■ Excerpted passage ■

=====

GRANDMA'S DILL PICKLE RECIPE



Grandma's Dill Pickle Recipe image

How to make classic homemade dill pickles using fresh cucumbers, dill, spices, and brine. This recipe follows a simple hot water bath method.

Provided by Lovely Greens

Categories     Appetizer

Time 1h15m

Number Of Ingredients 9

Pickling cucumbers / gherkins
1 Tbsp Dill leaves (per quart)
1-2 whole Dill flower heads (per quart)
1/2 tsp Peppercorns (per quart)
2 cloves of Garlic (per quart)
Water
White vinegar
Sea salt or Kosher salt
Preserving jars & lids

Steps:

  • Sterilize your preserving jars with either boiling water or by placing them in an oven at 130°C/265°F for thirty minutes. Whatever your method of sterilization, allow the jars to cool before packing them with your ingredients. While they're cooling, take your jar's lids and place them in bowl of boiling hot water. Leave them there until you need to fit them onto the jars.

=====

Answer these questions from the dill pickle recipe:
1. How many cloves of garlic go in each quart?
2. At what oven temperature, and for how long, can the jars be sterilized?
3. Who provided the recipe?
The material that follows has no connection to the dill pickle recipe.

■ Data section ■
=====

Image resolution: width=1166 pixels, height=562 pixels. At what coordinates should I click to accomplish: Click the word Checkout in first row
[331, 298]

=====

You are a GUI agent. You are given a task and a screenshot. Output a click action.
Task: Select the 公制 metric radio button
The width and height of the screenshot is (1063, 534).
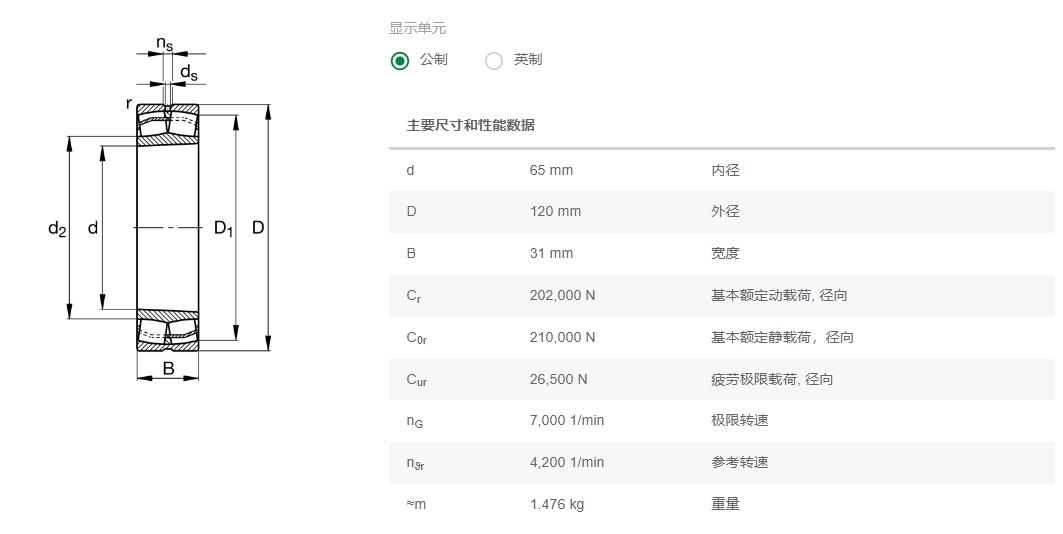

=====

■ Answer ■
1. Two cloves.
2. 130°C/265°F for thirty minutes.
3. Lovely Greens.